ARTICLE 18 (1) Bu Kanunun;

a) 10 uncu maddesinde öngörülen aydınlatma yükümlülüğünü yerine getirmeyenler hakkında 5.000 Türk lirasından 100.000 Türk lirasına kadar,
b) 12’nci maddesinde öngörülen veri güvenliğine ilişkin yükümlülükleri yerine getirmeyenler hakkında 15.000 Türk lirasından 1.000.000 Türk lirasına kadar,
c) 15 inci maddesi uyarınca Kurul tarafından verilen kararları yerine getirmeyenler hakkında 25.000 Türk lirasından 1.000.000 Türk lirasına kadar,
ç) 16’ncı maddesinde öngörülen Veri Sorumluları Siciline kayıt ve bildirim yükümlülüğüne aykırı hareket edenler hakkında 20.000 Türk lirasından 1.000.000 Türk lirasına kadar,
d) 9 uncu maddenin beşinci fıkrasında öngörülen bildirim yükümlülüğünü yerine getirmeyenler hakkında 50.000 Türk lirasından 1.000.000 Türk lirasına kadar, idari para cezası verilir.

(2) Birinci fıkranın (a), (b), (c) ve (ç) bentlerinde öngörülen idari para cezaları veri sorumlusu, (d) bendinde öngörülen idari para cezası veri sorumlusu veya veri işleyen gerçek kişiler ile özel hukuk tüzel kişileri hakkında uygulanır.

(3) Kurulca verilen idari para cezalarına karşı, idare mahkemelerinde dava açılabilir.

(4) Birinci fıkrada sayılan eylemlerin kamu kurum ve kuruluşları ile kamu kurumu niteliğindeki meslek kuruluşları bünyesinde işlenmesi hâlinde, Kurulun yapacağı bildirim üzerine, ilgili kamu kurum ve kuruluşunda görev yapan memurlar ve diğer kamu görevlileri ile kamu kurumu niteliğindeki meslek kuruluşlarında görev yapanlar hakkında disiplin hükümlerine göre işlem yapılır ve sonucu Kurula bildirilir.

Summary of the 2024 KVKK Amendments

The amendments to the KVKK for 2024 are summarized as follows:

1. The conditions for processing special categories of personal data have been expanded.
2. A new and alternative regime has been established for the transfer of personal data abroad.
3. Explicit consent is no longer a general reason for transferring personal data abroad; it has been made exceptional.
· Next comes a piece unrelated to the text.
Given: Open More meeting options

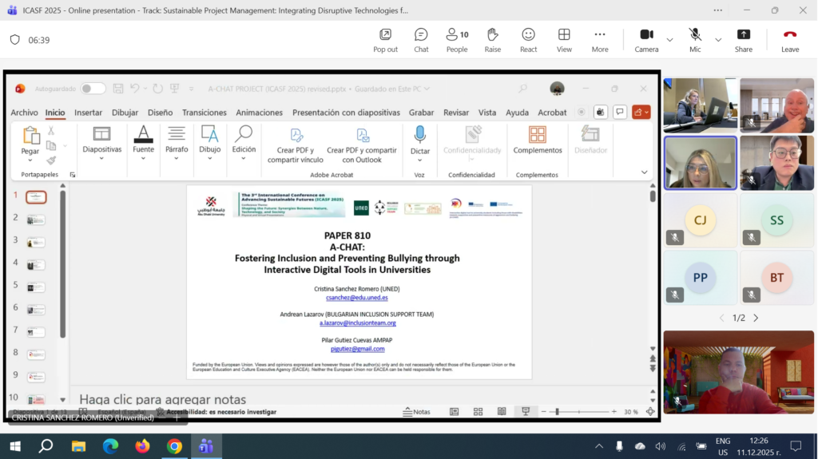Looking at the screenshot, I should click(599, 39).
A special transition period is envisaged for transfers based on explicit consent.
4. The principle that data processors are liable for administrative fines together with data controllers for the transfer of personal data abroad has been accepted.
5. A single judicial remedy - the administrative judicial remedy - has been determined against all the actions of the KVKK Commission.
6. A new misdemeanor has been introduced regarding the transfer of personal data abroad (failure to notify the KVKK Commission of standard contracts within 5 business days).

The amendment to the KVKK is expected to enter into force on June 1, 2024. As of this date, Data Controllers will be required to review their activities within the scope of compliance with the KVKK, make the necessary updates in their disclosure and explicit consent texts, and prepare and submit to the KVKK Commission standard agreements regarding overseas transfers. Until September 2024, it is allowed to continue to transfer personal data abroad based on explicit consent.
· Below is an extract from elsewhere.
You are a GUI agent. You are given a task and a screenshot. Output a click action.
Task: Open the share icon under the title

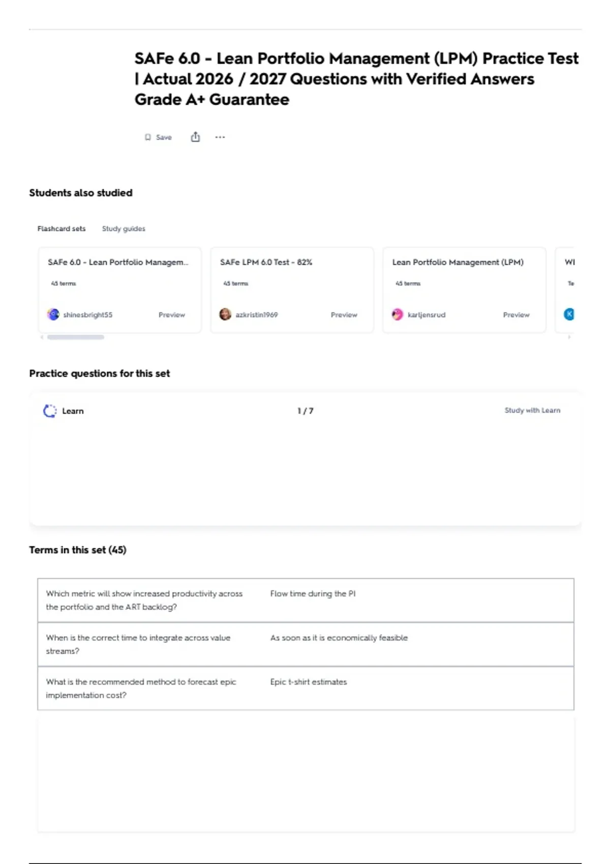(x=195, y=137)
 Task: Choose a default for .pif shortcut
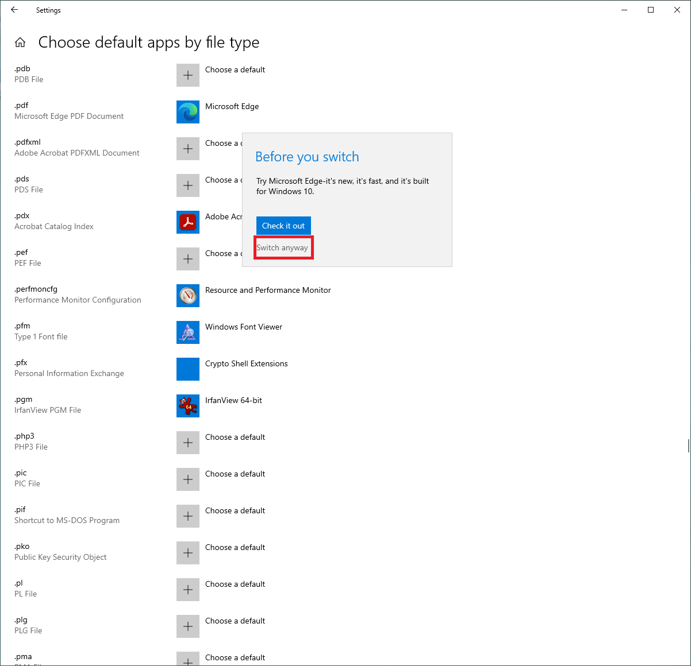(187, 516)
Recommendations for Institutions and Organizations

In line with the amended articles, existing personal data inventories and processes should be reviewed.
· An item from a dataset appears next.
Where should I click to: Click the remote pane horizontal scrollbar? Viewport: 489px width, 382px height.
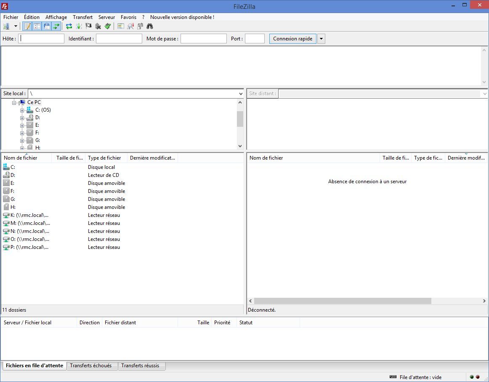343,301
• Since the amended articles are related to the processing conditions of special categories of personal data and transfer abroad, the clarification and explicit consent texts should be updated accordingly.
• If the changes made in the personal data inventory affect VERBİS registration, VERBİS should be updated.
• Institutions and Organizations that transfer data abroad can transfer data abroad if they declare their transfer activities to the Personal Data Protection Commission and if the Commission decides on adequacy. Otherwise, explicit consent will be required for each transfer activity.